Entidade religiosa da qual Pepita Geraldes fazia parte a homenageou nas redes sociais — Foto: Reprodução/Facebook
“A gente queria tentar entender o que aconteceu porque estamos desnorteados. As fotos do vídeo mostram que ela fica perambulando pela plataforma, como estivesse perdida ou procurando alguém. Não sei se ela teve algum esquecimento e foi procurar algo nesse túnel”, disse Larissa.
De acordo com os parentes, ocorreu outra situação estranha após a morte de Pepita: o sumiço de R$ 10 mil da conta conjunta que ela tinha com o marido.
“Isso aconteceu 15 dias depois que ela morreu. Foram vários PIX para várias contas. Muito estranho. Ainda bem que o banco ressarciu. Não sei se tem relação com a morte dela. Cabe à polícia investigar isso”, falou a neta.

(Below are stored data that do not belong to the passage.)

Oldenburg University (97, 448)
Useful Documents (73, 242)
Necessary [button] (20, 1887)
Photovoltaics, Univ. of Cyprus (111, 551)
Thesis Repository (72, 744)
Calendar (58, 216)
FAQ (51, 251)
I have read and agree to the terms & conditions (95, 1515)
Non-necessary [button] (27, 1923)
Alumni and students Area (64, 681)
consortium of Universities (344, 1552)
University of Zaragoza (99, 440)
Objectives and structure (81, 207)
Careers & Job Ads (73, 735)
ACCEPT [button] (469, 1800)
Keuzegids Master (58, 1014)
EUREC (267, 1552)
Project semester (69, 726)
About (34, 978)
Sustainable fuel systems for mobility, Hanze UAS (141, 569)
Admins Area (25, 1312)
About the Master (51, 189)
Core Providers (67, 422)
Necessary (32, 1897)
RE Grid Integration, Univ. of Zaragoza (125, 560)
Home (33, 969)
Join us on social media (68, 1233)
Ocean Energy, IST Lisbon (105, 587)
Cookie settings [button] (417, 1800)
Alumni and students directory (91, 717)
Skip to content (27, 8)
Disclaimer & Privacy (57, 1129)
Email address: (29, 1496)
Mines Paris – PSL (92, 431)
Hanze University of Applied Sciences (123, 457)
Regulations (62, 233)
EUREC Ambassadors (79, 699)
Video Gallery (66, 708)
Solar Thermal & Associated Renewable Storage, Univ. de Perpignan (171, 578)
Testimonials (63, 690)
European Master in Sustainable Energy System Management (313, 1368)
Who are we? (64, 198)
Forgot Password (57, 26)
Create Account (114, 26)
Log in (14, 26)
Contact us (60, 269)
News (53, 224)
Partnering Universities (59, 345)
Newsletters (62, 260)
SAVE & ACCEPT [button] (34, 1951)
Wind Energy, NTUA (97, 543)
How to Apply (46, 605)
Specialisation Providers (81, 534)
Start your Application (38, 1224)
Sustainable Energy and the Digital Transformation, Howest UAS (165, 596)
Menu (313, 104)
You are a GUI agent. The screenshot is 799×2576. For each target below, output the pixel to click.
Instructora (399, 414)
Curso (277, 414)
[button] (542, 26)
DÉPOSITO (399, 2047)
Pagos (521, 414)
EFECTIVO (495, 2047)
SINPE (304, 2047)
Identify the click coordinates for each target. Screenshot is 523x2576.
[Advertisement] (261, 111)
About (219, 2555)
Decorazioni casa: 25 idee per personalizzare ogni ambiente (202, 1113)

Advogado da família fala em confusão e fuga de assaltantes
Advogado Ariel de Castro Alves — Foto: Roney Domingos/g1
Na opinião do advogado Ariel de Castro Alves, que defende os interesses da família de Pepita no caso, o Metrô tem de ser responsabilizado pela morte da idosa. Primeiro porque, segundo ele, não existem portas automáticas de embarque e desembarque na estação para a chegada do trem; depois, porque os funcionários não impediram a mulher de passar pela portinhola e entrar no túnel.
“Provavelmente foi atropelada pelas composições do Metrô, conforme a gravidade das lesões, constatadas nos laudos”, disse Ariel, que cobra o uso de portas automáticas nas plataformas de embarque para evitar o risco de quedas nos trilhos. “Principalmente de crianças, pessoas com deficiência e idosos.”
Segundo o advogado, por essas falhas na prestação de serviços, o Metrô tem de indenizar a família da vítima.
“O Metrô, como empresa prestadora de serviços, deve garantir a vida e a integridade física de seus consumidores e usuários. O que não aconteceu. Por falta de segurança e portas automáticas nas plataformas, por falta de funcionários nas plataformas e estações e por falta de atenção dos funcionários que atuam na central de controle e monitoramento das câmeras e imagens”, disse ele, que pretende entrar com uma ação na Justiça por danos materiais e morais.
Ainda de acordo com Ariel, a polícia precisa esclarecer se Pepita foi alvo de criminosos na plataforma, antes do acidente, já que depois da sua morte ocorreram saques indevidos de sua conta bancária. “O que poderia ter também contribuído para a queda dela, no caso de ter tentado fugir de assaltantes, ou ter ficado nervosa e em desespero, ou mesmo ter sofrido ameaças.”
Por meio de nota divulgada por sua assessoria de imprensa, o Metrô informou que “colaborou com a investigação policial e está à disposição para qualquer esclarecimento à Justiça”.